O embate financeiro sobre a CCC
O impasse central gira em torno do ressarcimento dos custos operacionais extras via CCC (Conta de Consumo de Combustíveis). A Âmbar Energia, controlada pelo grupo J&F, busca a cobertura dos custos de transporte e margem de distribuição do gás natural para a geração que excede a inflexibilidade contratual. A empresa defende que, por operar sob comando centralizado do ONS (Operador Nacional do Sistema Elétrico) e cumprir uma função estratégica, a usina deveria receber o mesmo tratamento dado a outras térmicas na região.
“Importante pontuar que tais despachos fora da ordem de mérito não decorrem de decisões operativas excepcionais, mas da necessidade sistêmica de preservação da segurança elétrica, enquanto não plenamente indicadas pelo planejamento setorial e implementadas as soluções estruturais de reforço do sistema de transmissão que atende a região”, pontuou Giácomo Bassi, superintendente de Fiscalização Técnica dos Serviços de Energia Elétrica da Aneel.
Projeções e o futuro da rede
A CCEE (Câmara de Comercialização de Energia Elétrica) e a Aneel divergem sobre a abrangência do reembolso, com o fundo setorial sendo o principal alvo de disputa.

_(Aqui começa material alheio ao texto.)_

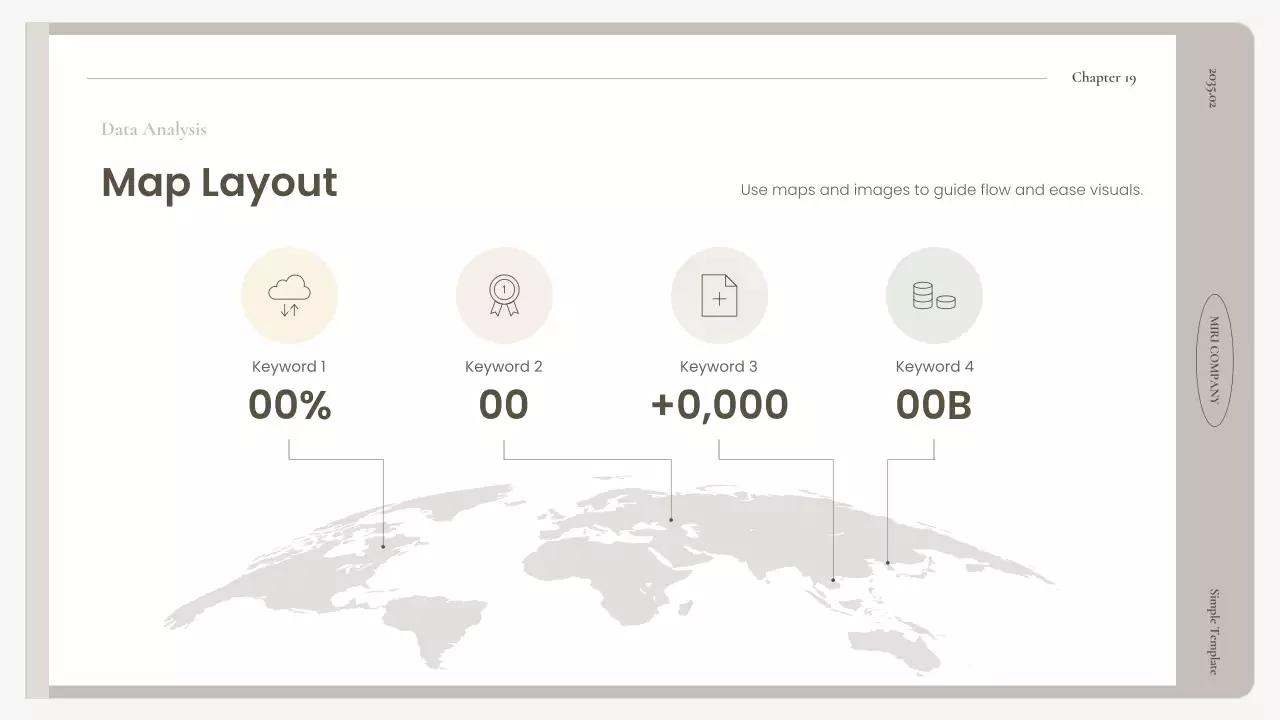Click the Keyword 1 label
This screenshot has width=1280, height=720.
click(289, 367)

Enquanto a CCEE defende uma interpretação mais restritiva da normativa, a Âmbar Energia argumenta que a operação gera um ônus indevido, já que os contratos originais não contemplam o custo total de distribuição do gás em despachos fora da ordem de mérito.
Para mitigar esse cenário, a Aneel mantém um acompanhamento rigoroso do cronograma de obras de transmissão, coordenando mesas interinstitucionais com o MME (Ministério de Minas e Energia) e a EPE (Empresa de Pesquisa Energética). A expectativa é que a conclusão desses reforços reduza a dependência das termelétricas. Até que a infraestrutura esteja robusta o suficiente, a geração local continuará sendo o pilar de sustentação para a segurança elétrica da região, mantendo o impasse regulatório sob constante monitoramento dos agentes do setor.